Drug-mediated blockade of the voltage-gated potassium channel(hERG) and the voltage-gated sodium channel (Nav1.5) can lead to severe cardiovascular complications. This rising concern has been reflected in the drug development arena, as the frequent emergence of cardiotoxicity from many approved drugs led to either discontinuing their use or, in some cases, their withdrawal from the market. Predicting potential hERG and Nav1.5 blockers at the outset of the drug discovery process can resolve this problem and can, therefore, decrease the time and expensive cost of developing safe drugs. One fast and cost-effective approach is to use in silico predictive methods to weed out potential hERG and Nav1.5 blockers at the early stages of drug development. Here, we introduce two robust 2D descriptor-based QSAR predictive models for both hERG and Nav1.5 liability predictions.

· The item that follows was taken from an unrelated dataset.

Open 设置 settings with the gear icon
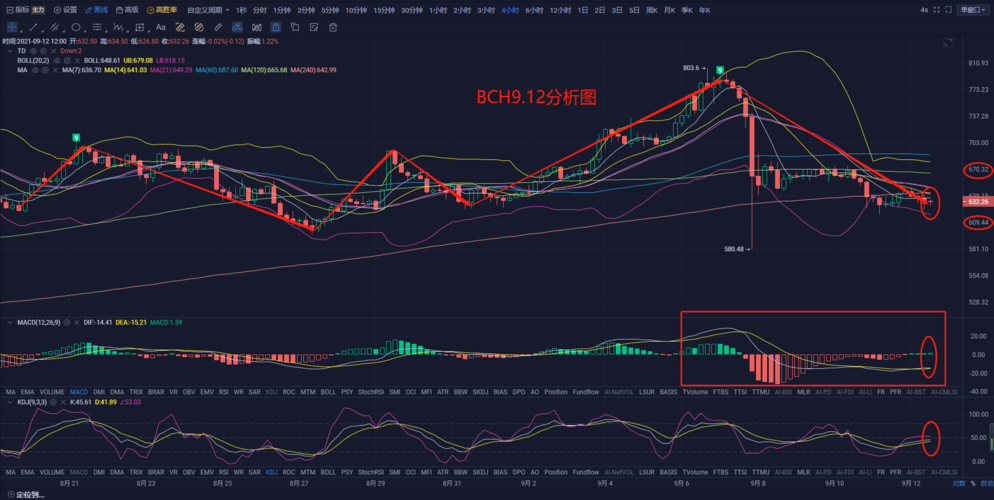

The machine learning models were trained for both regression, predicting the potency value of a drug, and multiclass classification at three different potency cut-offs (i.e. 1$\mu$M, 10$\mu$M, and 30$\mu$M), where ToxTree-hERG Classifier, a pipeline of Random Forest models, was trained on a large curated dataset of 8380 unique molecular compounds. Whereas ToxTree-Nav1.5 Classifier, a pipeline of kernelized SVM models, was trained on a large manually curated set of 1550 unique compounds retrieved from both ChEMBL and PubChem publicly available bioactivity databases. The proposed hERG inducer outperformed most metrics of the state-of-the-art published model and other existing tools. Additionally, we are introducing the first Nav1.5 liability predictive model achieving a Q4 = 74.9% and a binary classification of Q2 = 86.7% with MCC = 71.2% evaluated on an external test set of 173 unique compounds. The curated datasets used in this project are made publicly available to the research community.